Yield and details on each of these cotton tillage systems for the first 2 years of this study have been previously reported (Mitchell et al. 2006). An important finding was that strip tillage resulted in yields that for 2 years consistently matched and in 1 year exceeded those of the control (table 2). The study also showed that conservation tillage produced higher yields over the 3-year study, and reductions in operating costs from eliminating tillage passes were about $40 per acre.
12-year UC tillage study
To determine the longer-term impacts of conservation tillage on productivity, profitability and soil properties, a study has been under way since 1999 at the UC West Side Research and Extension Center in Five Points. The study is comparing standard and conservation tillage systems for a cotton-tomato rotation, with and without a mixture of cover crops in a deep, relatively uniform clay loam soil. The cover crops are rainfed winter triticale (Triticosecale Wittm.), Merced ryegrain (Secale cereale L.) and common vetch (Vicia sativa). In the conservation tillage plots, cotton has been seeded directly each year into tomato beds that are not disturbed following harvest. All tractor and implement traffic is restricted to the furrows, and planting beds are not moved or tilled, except for shallow weed cultivations during each tomato season using a modified Sukup high-residue cultivator (Sheffield, IA). The number of tractor trips across the field was reduced by about 50% for tomato and 40% for cotton in the conservation tillage plots (table 3). Additional glyphosate herbicide sprays were required to kill the cover crops.

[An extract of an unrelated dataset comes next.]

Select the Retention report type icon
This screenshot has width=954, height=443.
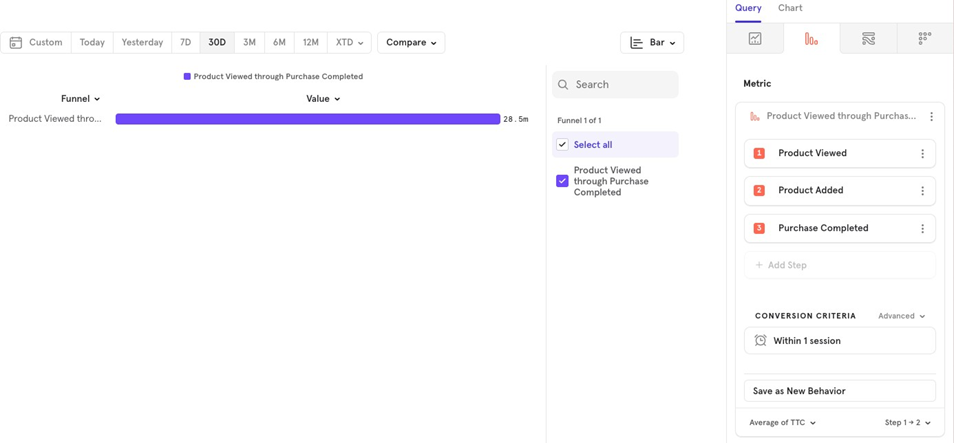pyautogui.click(x=924, y=39)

TABLE 3. Comparison of standard and conservation tillage operations in cotton with and without a cover crop. Five Points, 2000–2011
Glyphosate-resistant Acala cotton was grown in a winter triticale, rye and pea cover crop with no tillage in Five Points, 2007.
‘Riata’, a glyphosate-resistant (Roundup Ready) transgenic Acala cotton variety (Bayer Crop Science, Shafter, CA), was used until 2008 and 2009, when ‘Phy 8212 RF’, an experimental Roundup Ready Flex Pima variety (Phytogen/Dow, Corcoran, CA), was grown to evaluate these tillage systems for Pima cotton. The Acala variety ‘Phy 725 RF’ (Phytogen/Dow) was used in 2010 and 2011.
Yields.
Yields of Acala cotton in the conservation tillage systems were generally lower than in the standard systems from 2001 through 2004 but similar to those in the standard systems from 2005 through 2007, 2010 and 2011 (fig. 2). Yields of the Pima variety were lower in 2008 and 2009 than Acala yields in other years. Pima has a relatively aggressive, indeterminate growth habit, which can be more difficult to manage for high yields unless the right combination of plant growth regulator and deficit irrigation management is used, and this seemed to affect the Pima yields.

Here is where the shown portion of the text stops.